La costruzione del nuovo seminario, intitolato a don Oreste Benzi, fu una decisione del precedente vescovo, mons. Mariano De Nicolò, che lo inaugurò nel settembre del 2007, praticamente al termine del suo mandato di 18 anni alla guida della chiesa riminese. Il vecchio seminario, invece, ospita scuole, la sede delle associazioni di volontariato ed altro. La sua ristrutturazione è costata 10 milioni di euro ma la Curia incamera 1 milione di euro l’anno, a partire dal 2014, visto che l’amministrazione comunale ha acquisito il diritto di superficie dell’intero bene, ricavandoci, appunto, un polo scolastico.

L’investimento economico nei due seminari ha pesato non poco, contribuendo a creare i conti in rosso della diocesi, non molto tempo fa quantificati intorno ai 30 milioni di euro, che furono oggetto anche di un apposito presbiterio alla presenza del vescovo, per illustrare a tutti i preti la situazione debitoria e pianificare “tagli” e risparmi.

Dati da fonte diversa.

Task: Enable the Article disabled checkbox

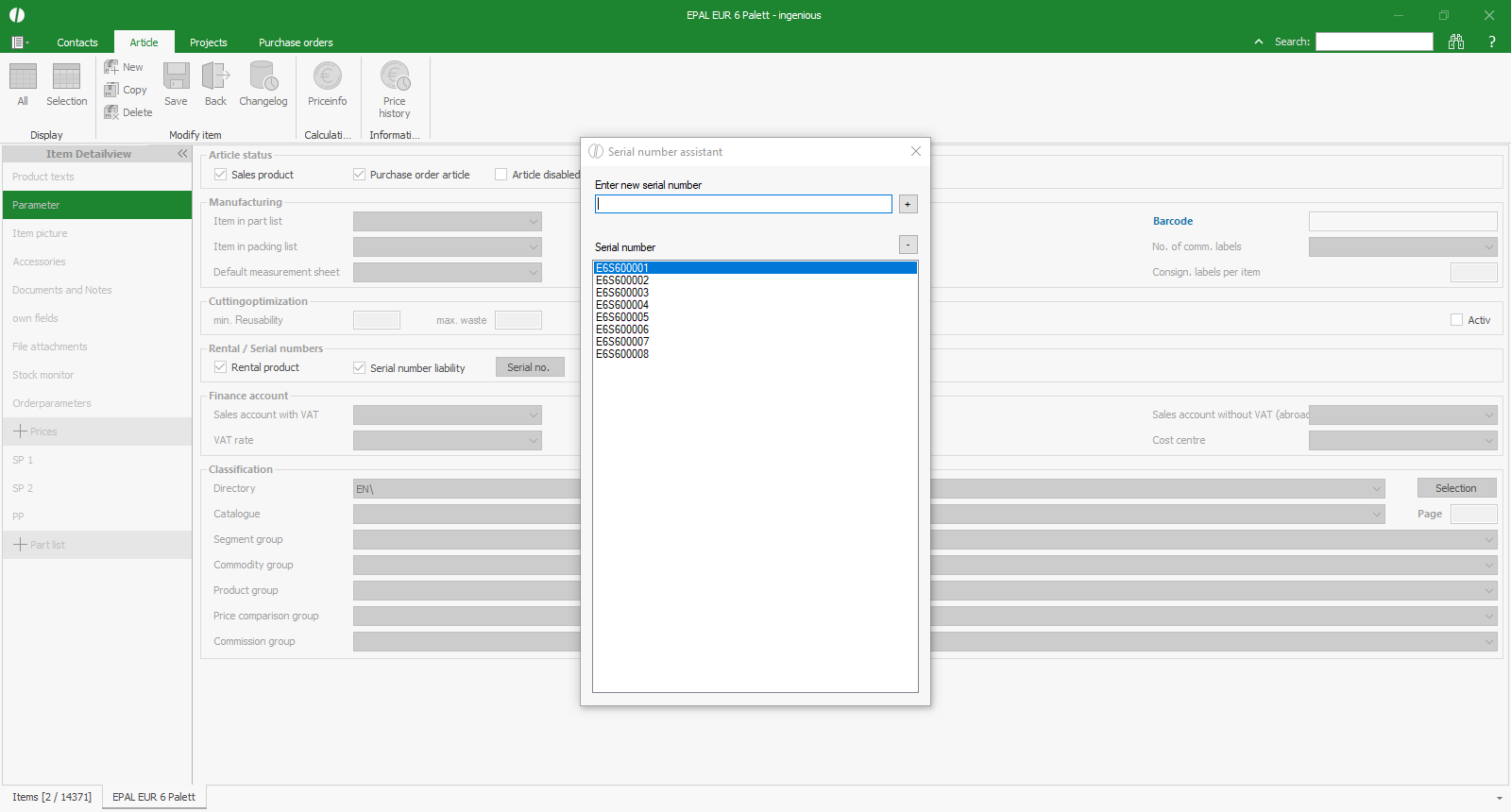Action: 501,175
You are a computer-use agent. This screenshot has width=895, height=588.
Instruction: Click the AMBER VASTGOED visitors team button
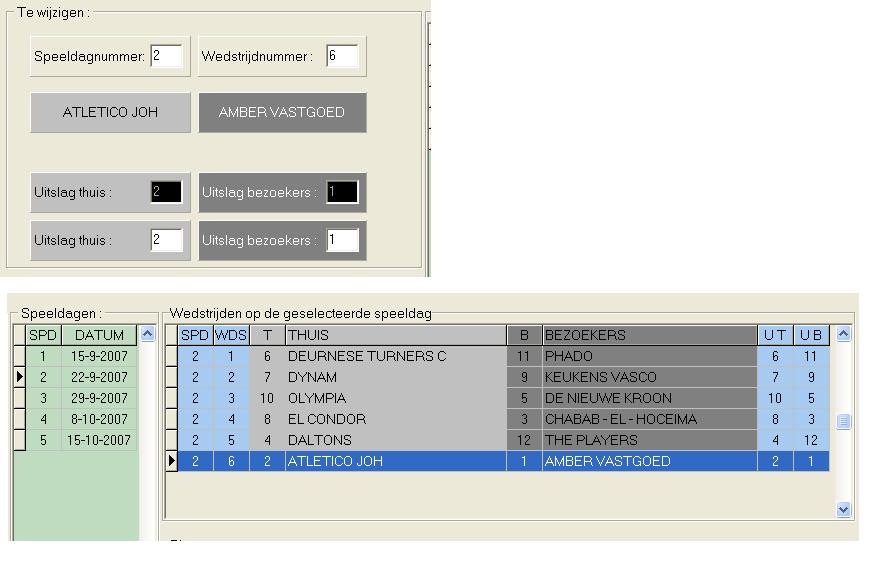(282, 112)
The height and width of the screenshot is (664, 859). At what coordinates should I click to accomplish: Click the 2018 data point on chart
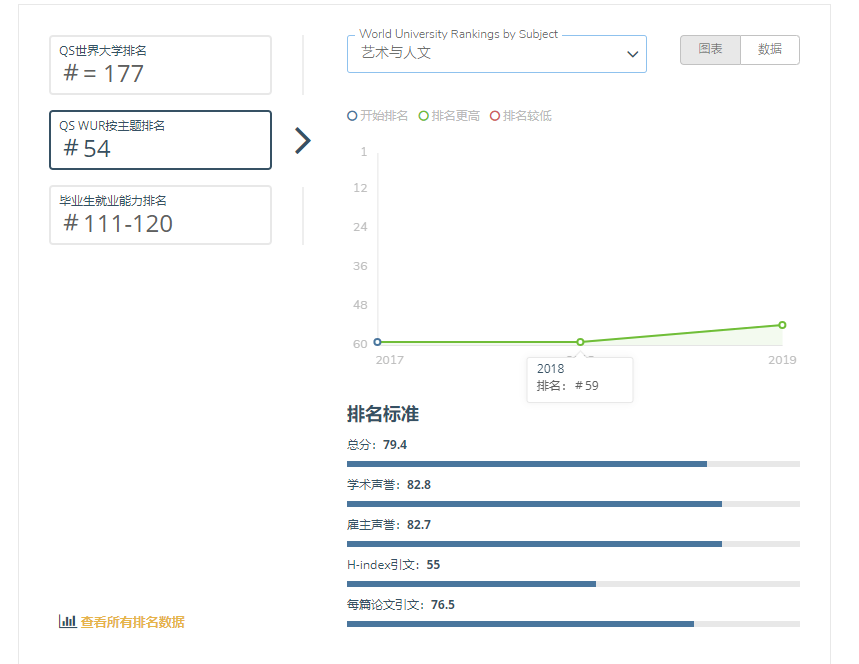coord(580,342)
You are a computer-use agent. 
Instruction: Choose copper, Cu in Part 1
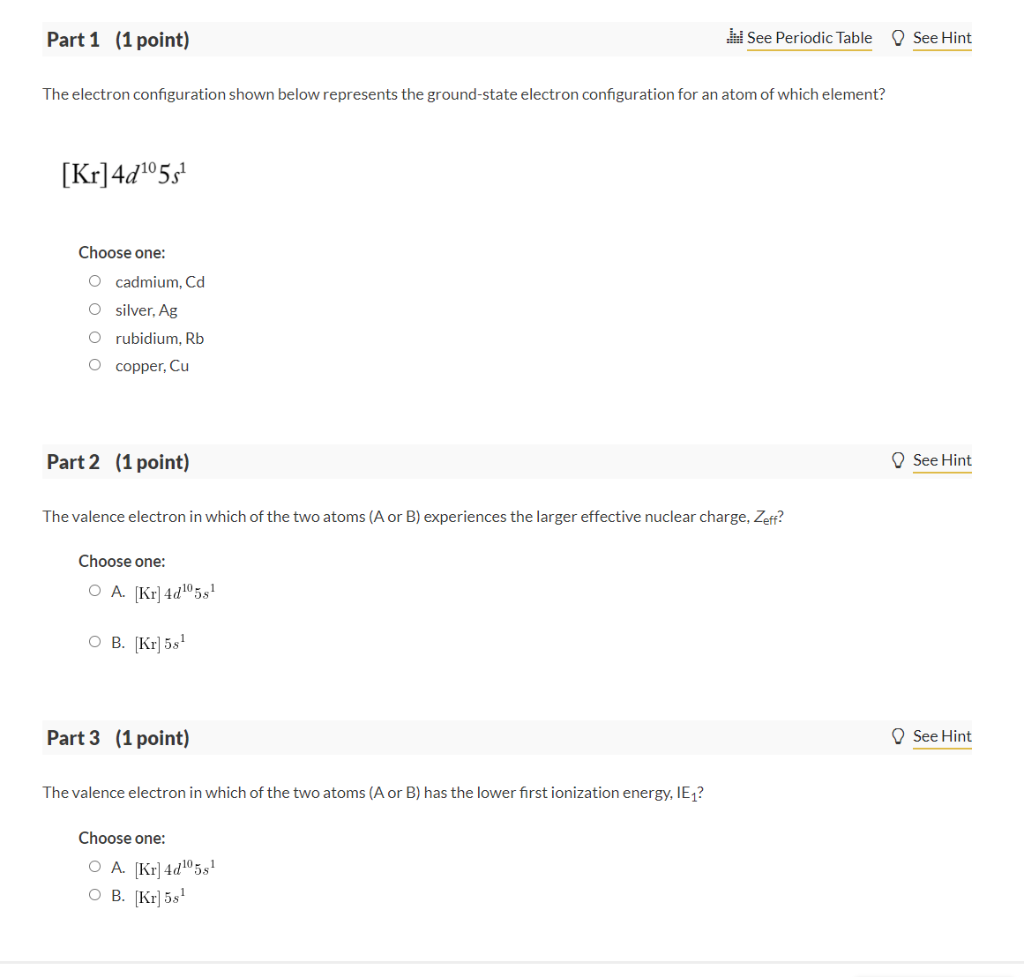[x=94, y=364]
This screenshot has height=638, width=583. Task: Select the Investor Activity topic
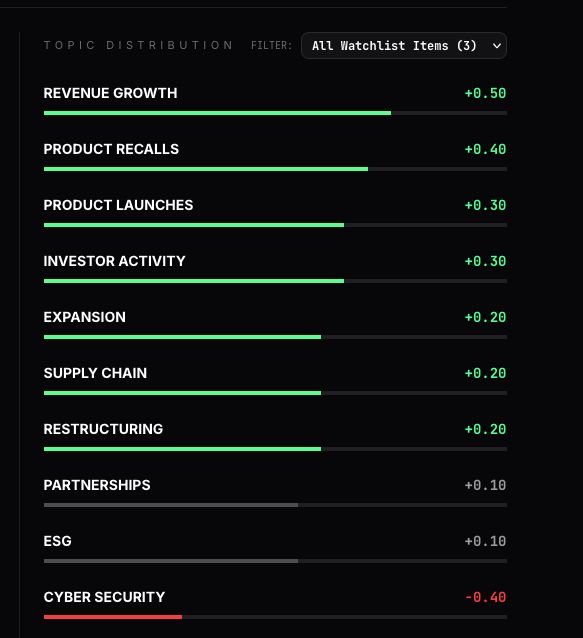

La situazione delle vocazioni a Rimini è preoccupante e il destino del seminario pare stia creando anche qualche attrito con chi ha la responsabilità del seminario. Il rettore è don Andrea Turchini, don Marcello Zammarchi il vice rettore e don Cristian Squadrani il padre spirituale. Ma tanti se ne sono avvicendati negli anni. Mancano i sacerdoti e il vescovo è costretto a continui spostamenti e accorpamenti (ne sono stati annunciati anche in questi giorni) perché la “coperta” è troppo corta rispetto alle esigenze di una diocesi come quella di Rimini.
Fino alla fine degli anni 80, ovvero durante l’episcopato Locatelli, le vocazioni non sono mancate. Con mons. Giovanni Locatelli si sono avuti 35 nuovi preti più qualche altro da destinare alla missione e agli ordini religiosi. Le difficoltà sono arrivate dopo e permangono. Nel complesso ristrutturato dell’antica abbazia di Scolca trovano posto anche la biblioteca diocesana e l’Istituto superiore di scienze religiose “A. Marvelli”, per i quali non è previsto nessun trasferimento. Gli spazi inutilizzati sono quelli del seminario, dotato di tante stanze e locali per lo studio e le attività comuni, ma senza seminaristi.